(Records for the exercise):
BEGIN

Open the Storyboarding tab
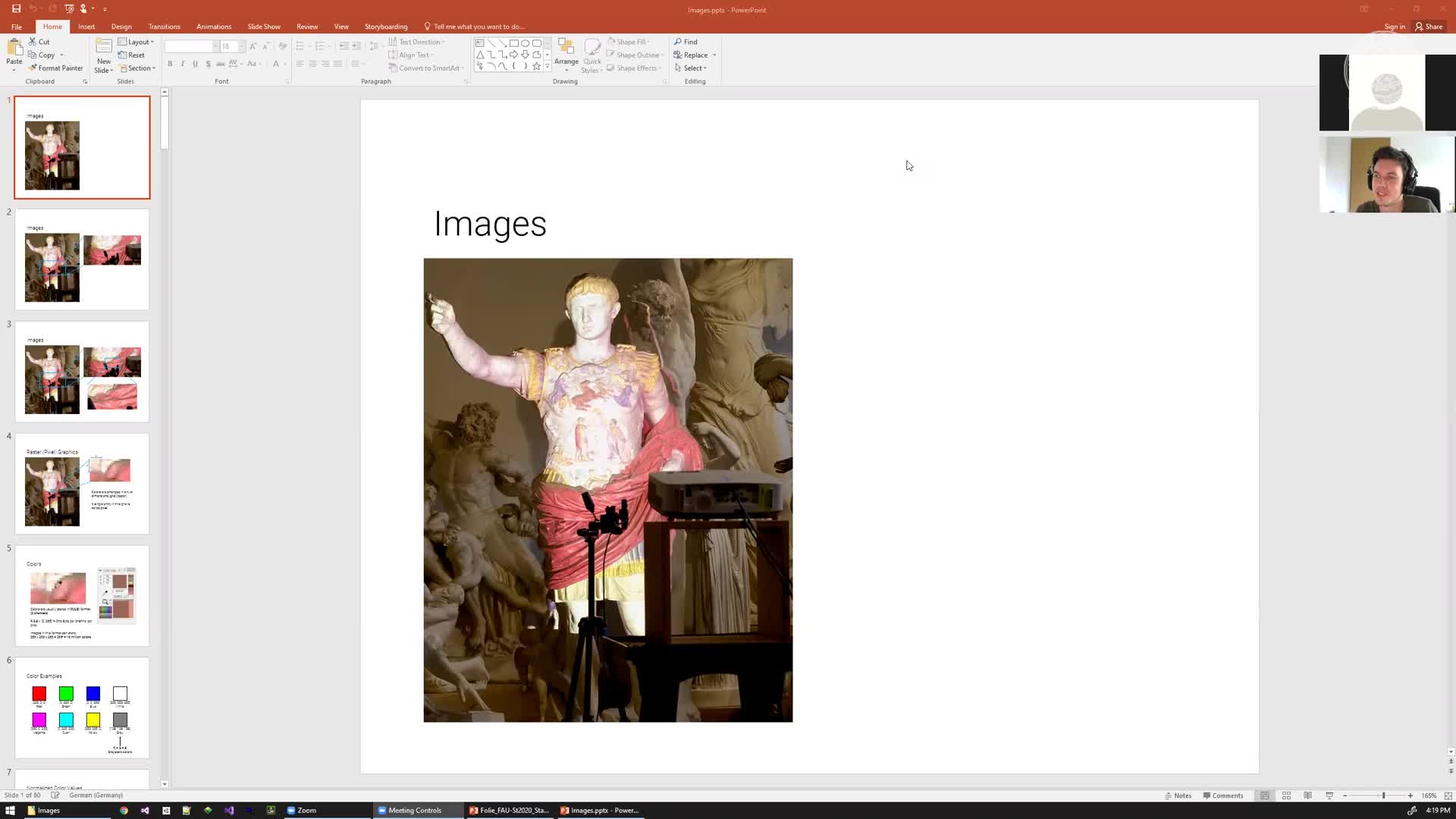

END
BEGIN

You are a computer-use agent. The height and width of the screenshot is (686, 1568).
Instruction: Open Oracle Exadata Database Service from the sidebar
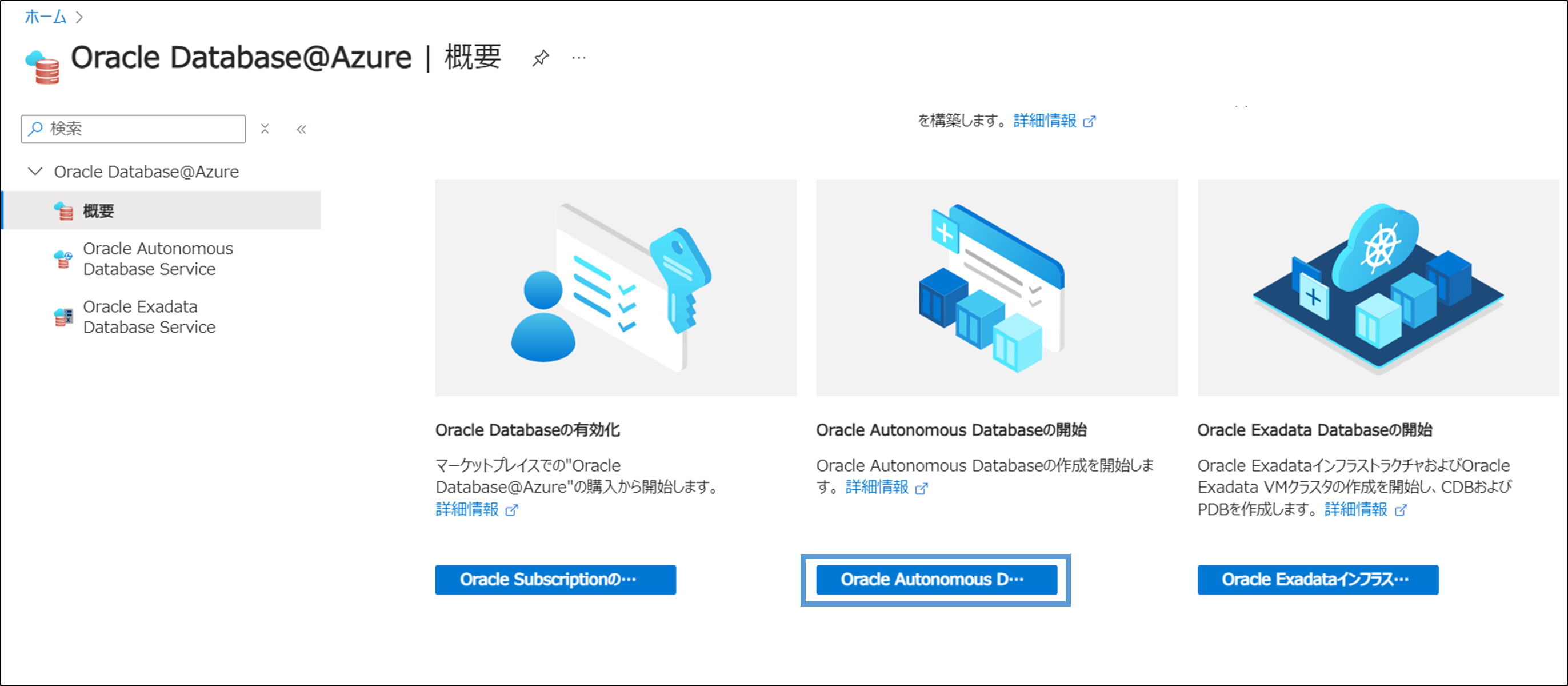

END
BEGIN

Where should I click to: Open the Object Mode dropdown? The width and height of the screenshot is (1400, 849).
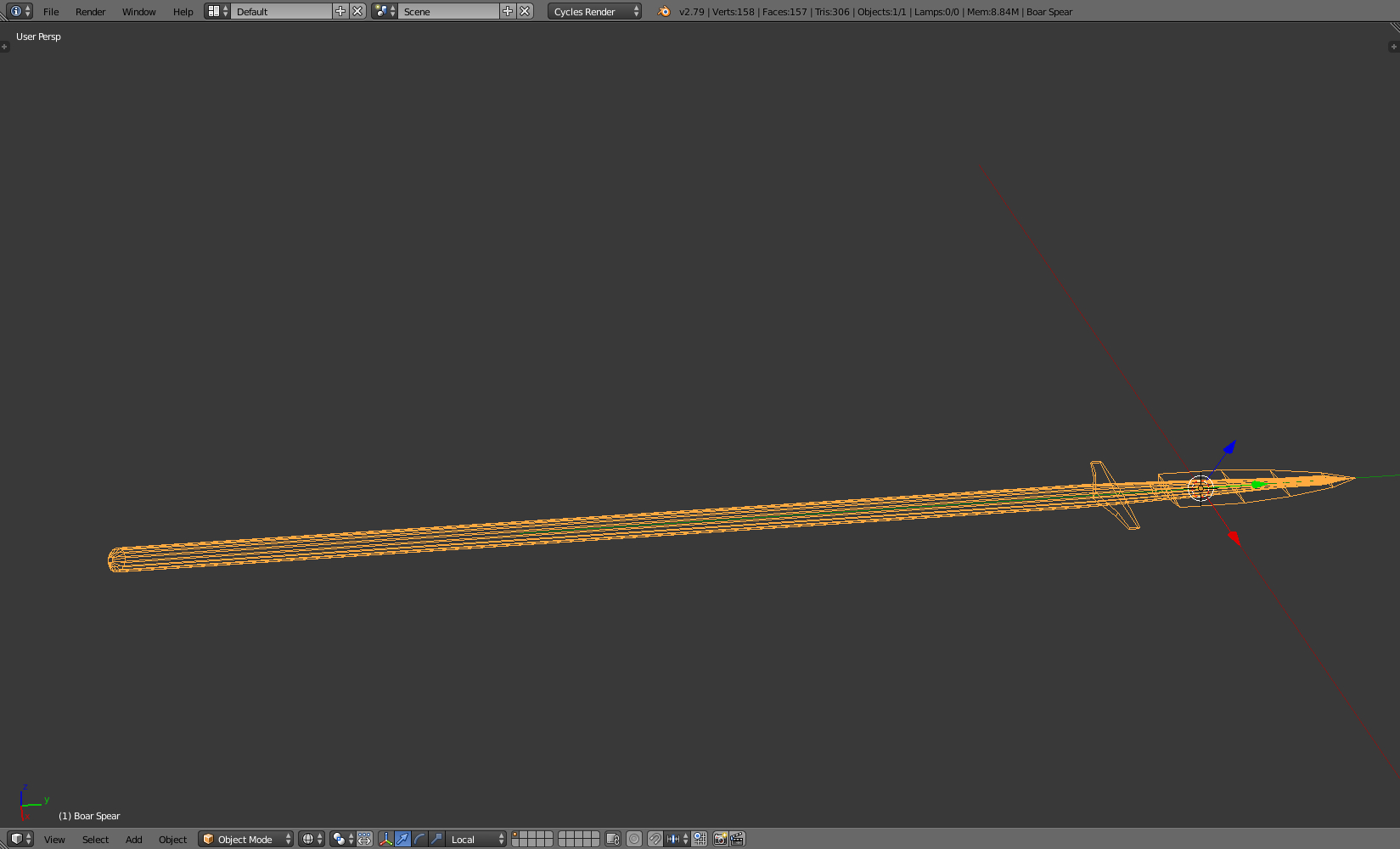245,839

END

(Exercise details): Taking the entries above, write out exactly the lines starting with the line containing "You are a computer-use" and going on through the line containing "Instruction: Open Oracle", both included, and nothing else.

(Response to this task):
You are a computer-use agent. The height and width of the screenshot is (686, 1568).
Instruction: Open Oracle Exadata Database Service from the sidebar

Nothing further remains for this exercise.